Buying Private Data without Verification

Arpita Ghosh, Katrina Ligett, Aaron Roth, Grant Schoenebeck

[arXiv]

We consider the problem of designing a survey to aggregate non-verifiable information from a privacy-sensitive population: an analyst wants to compute some aggregate statistic from the private bits held by each member of a population, but cannot verify the correctness of the bits reported by participants in his survey. Individuals in the population are strategic agents with a cost for privacy, ie, they not only account for the payments they expect to receive from the mechanism, but also their privacy costs from any information revealed about them by the mechanism's outcome---the computed statistic as well as the payments---to determine their utilities. How can the analyst design payments to obtain an accurate estimate of the population statistic when individuals strategically decide both whether to participate and whether to truthfully report their sensitive information?

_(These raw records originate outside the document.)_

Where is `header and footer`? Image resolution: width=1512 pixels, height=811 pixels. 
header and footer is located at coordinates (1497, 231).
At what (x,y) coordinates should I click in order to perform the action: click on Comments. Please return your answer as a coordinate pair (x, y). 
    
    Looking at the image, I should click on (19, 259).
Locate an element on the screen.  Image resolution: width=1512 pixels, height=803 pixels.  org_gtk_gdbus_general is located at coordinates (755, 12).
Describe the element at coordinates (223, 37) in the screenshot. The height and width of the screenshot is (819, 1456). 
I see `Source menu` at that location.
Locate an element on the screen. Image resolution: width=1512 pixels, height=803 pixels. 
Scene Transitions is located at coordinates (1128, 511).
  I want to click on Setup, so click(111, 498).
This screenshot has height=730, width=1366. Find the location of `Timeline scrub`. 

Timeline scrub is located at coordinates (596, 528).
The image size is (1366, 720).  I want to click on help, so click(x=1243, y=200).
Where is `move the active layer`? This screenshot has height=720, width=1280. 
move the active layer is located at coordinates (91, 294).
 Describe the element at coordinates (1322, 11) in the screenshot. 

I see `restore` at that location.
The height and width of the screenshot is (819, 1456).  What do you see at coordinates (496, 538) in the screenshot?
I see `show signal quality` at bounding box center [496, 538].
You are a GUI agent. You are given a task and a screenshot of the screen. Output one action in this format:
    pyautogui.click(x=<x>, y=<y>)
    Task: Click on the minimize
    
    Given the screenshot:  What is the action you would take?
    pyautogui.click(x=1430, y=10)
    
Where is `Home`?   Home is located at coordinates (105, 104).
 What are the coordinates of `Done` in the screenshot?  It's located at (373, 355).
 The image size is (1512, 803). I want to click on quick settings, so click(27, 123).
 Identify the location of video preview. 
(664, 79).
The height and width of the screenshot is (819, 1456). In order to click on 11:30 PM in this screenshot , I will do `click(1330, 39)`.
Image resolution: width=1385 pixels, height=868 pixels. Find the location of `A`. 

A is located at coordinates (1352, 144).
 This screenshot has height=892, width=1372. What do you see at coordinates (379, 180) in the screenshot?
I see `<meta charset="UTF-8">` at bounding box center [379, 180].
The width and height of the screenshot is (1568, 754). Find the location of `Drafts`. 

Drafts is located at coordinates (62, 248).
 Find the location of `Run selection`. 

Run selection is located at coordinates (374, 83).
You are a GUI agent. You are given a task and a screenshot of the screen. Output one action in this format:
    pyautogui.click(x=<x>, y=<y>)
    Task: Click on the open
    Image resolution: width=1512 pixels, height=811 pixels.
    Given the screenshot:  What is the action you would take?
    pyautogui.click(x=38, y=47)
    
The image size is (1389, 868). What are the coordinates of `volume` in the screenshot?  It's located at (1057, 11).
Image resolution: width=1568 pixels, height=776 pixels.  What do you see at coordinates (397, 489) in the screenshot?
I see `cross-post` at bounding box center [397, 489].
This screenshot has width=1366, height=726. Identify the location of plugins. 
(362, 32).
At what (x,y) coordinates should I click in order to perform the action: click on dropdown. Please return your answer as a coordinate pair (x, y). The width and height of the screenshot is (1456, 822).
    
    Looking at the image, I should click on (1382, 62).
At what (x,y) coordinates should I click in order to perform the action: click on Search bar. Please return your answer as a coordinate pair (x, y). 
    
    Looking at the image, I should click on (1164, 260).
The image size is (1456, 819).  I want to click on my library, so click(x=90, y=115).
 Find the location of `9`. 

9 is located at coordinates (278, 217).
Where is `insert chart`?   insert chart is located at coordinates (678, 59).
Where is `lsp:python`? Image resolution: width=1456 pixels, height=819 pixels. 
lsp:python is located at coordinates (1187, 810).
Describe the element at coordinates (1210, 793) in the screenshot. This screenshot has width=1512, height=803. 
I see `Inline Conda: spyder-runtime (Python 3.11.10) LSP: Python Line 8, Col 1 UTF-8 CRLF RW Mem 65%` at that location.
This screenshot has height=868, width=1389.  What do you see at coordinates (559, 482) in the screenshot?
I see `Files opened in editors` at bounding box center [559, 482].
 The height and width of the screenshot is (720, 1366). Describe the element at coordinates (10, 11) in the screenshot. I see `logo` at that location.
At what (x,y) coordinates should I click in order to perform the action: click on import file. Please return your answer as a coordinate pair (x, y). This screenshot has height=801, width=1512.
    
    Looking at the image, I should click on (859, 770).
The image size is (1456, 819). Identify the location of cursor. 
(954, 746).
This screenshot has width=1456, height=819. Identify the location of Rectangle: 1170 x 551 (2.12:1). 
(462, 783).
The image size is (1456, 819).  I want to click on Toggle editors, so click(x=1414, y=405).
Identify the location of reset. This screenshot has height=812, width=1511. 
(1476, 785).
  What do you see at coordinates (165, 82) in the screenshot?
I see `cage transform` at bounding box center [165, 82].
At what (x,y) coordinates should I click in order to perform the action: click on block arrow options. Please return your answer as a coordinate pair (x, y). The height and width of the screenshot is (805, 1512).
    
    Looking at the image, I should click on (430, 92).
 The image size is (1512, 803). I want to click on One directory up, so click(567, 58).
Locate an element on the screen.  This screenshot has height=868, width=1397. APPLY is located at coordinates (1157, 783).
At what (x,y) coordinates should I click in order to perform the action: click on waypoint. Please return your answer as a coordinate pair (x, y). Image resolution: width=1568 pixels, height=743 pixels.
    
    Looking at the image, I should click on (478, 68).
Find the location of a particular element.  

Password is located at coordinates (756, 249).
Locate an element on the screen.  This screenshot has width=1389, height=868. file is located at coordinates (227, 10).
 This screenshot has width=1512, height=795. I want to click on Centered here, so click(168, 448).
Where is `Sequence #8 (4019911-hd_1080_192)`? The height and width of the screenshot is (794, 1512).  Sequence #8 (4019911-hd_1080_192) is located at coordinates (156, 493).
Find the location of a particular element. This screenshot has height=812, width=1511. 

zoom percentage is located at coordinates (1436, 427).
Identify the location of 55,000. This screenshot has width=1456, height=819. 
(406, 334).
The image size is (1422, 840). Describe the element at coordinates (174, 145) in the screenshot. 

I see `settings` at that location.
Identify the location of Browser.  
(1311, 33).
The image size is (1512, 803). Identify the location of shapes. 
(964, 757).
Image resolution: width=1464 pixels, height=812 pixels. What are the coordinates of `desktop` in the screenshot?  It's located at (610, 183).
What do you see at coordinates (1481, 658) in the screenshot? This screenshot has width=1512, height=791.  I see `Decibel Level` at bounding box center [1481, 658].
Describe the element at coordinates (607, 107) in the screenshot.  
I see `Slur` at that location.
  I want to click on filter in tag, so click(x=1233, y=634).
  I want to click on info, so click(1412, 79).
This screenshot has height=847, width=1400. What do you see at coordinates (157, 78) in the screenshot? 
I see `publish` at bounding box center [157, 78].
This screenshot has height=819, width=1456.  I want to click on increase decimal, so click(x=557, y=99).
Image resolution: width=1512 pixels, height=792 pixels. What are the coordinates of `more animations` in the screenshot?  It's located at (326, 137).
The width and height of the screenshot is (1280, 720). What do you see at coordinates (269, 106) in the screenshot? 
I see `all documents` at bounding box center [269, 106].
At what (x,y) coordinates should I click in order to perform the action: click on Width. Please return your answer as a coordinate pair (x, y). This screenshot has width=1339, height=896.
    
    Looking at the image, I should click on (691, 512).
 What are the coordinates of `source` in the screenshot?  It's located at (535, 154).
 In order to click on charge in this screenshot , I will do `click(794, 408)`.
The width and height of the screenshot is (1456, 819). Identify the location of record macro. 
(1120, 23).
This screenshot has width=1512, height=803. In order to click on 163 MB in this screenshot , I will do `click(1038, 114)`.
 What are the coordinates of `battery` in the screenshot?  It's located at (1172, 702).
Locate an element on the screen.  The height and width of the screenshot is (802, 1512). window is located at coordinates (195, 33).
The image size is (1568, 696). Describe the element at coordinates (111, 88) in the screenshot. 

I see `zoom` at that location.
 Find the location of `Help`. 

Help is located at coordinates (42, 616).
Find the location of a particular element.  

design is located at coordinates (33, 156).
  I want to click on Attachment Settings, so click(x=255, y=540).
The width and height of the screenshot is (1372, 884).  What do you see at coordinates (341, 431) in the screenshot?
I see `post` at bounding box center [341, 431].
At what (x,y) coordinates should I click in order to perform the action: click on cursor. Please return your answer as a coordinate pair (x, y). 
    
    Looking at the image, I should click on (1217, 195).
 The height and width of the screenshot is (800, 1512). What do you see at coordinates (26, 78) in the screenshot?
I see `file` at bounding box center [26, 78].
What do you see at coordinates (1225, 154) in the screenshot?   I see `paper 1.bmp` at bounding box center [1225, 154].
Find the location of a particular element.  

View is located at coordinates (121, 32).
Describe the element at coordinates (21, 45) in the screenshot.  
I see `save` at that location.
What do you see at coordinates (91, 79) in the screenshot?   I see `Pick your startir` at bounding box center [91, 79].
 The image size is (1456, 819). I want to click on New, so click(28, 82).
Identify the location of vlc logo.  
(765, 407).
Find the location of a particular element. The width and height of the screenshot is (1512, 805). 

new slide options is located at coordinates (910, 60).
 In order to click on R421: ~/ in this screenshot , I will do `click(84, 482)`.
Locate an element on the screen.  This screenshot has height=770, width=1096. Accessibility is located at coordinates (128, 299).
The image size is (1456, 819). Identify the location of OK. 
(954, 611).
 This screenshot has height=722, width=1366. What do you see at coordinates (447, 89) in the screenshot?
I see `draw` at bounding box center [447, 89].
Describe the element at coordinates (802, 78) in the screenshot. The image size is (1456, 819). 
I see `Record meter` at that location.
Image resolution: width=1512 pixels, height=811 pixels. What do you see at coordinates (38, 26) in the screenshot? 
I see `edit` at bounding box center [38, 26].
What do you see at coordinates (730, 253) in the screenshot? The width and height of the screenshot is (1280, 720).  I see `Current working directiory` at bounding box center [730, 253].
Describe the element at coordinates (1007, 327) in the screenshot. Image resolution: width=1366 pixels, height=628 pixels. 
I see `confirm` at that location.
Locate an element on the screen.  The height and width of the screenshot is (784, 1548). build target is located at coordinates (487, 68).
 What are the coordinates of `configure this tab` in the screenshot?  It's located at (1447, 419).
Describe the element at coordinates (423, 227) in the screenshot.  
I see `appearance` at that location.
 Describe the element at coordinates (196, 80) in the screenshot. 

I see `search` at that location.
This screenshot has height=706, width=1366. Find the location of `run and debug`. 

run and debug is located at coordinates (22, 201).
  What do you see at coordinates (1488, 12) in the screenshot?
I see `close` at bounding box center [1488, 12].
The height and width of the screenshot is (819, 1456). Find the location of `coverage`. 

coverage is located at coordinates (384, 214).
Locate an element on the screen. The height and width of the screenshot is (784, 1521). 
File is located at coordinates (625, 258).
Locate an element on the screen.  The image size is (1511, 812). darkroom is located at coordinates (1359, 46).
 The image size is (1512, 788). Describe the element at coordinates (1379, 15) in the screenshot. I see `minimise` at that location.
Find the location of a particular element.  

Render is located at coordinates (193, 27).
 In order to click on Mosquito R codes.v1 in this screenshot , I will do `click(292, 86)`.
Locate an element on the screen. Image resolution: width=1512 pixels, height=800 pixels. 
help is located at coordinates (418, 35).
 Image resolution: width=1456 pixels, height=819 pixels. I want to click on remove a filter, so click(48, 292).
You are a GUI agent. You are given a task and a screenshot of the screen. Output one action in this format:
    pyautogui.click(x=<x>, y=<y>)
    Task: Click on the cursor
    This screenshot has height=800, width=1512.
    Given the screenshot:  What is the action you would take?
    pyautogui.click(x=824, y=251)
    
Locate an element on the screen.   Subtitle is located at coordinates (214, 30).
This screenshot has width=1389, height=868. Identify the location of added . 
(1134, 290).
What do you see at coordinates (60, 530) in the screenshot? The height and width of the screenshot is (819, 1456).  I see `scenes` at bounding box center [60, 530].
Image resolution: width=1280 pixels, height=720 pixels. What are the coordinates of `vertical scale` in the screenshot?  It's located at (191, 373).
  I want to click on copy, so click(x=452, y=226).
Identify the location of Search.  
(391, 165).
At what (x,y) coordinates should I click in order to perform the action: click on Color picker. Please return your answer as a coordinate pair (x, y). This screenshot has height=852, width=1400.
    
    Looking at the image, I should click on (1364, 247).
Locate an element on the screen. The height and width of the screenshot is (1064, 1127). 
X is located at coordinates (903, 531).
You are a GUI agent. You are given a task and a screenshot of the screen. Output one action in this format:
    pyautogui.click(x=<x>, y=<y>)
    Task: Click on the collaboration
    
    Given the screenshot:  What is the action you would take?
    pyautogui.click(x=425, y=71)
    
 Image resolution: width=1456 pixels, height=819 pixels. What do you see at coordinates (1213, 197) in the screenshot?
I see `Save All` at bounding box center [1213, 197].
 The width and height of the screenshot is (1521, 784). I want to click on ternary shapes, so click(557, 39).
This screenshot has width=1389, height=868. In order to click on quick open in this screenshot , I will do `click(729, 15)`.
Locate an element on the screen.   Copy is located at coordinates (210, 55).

We design a differentially private peer-prediction mechanism that supports accurate estimation of the population statistic as a Bayes-Nash equilibrium in settings where agents have explicit preferences for privacy. The mechanism requires knowledge of the marginal prior distribution on bits, but does not need full knowledge of the marginal distribution on the costs, instead requiring only an approximate upper bound. Our mechanism guarantees differential privacy to each agent against any adversary who can observe the statistical estimate output by the mechanism, as well as the payments made to the n-1 other agents. Finally, we show that with slightly more structured assumptions on the privacy cost functions of each agent, the cost of running the survey goes to 0 as the number of agents diverges.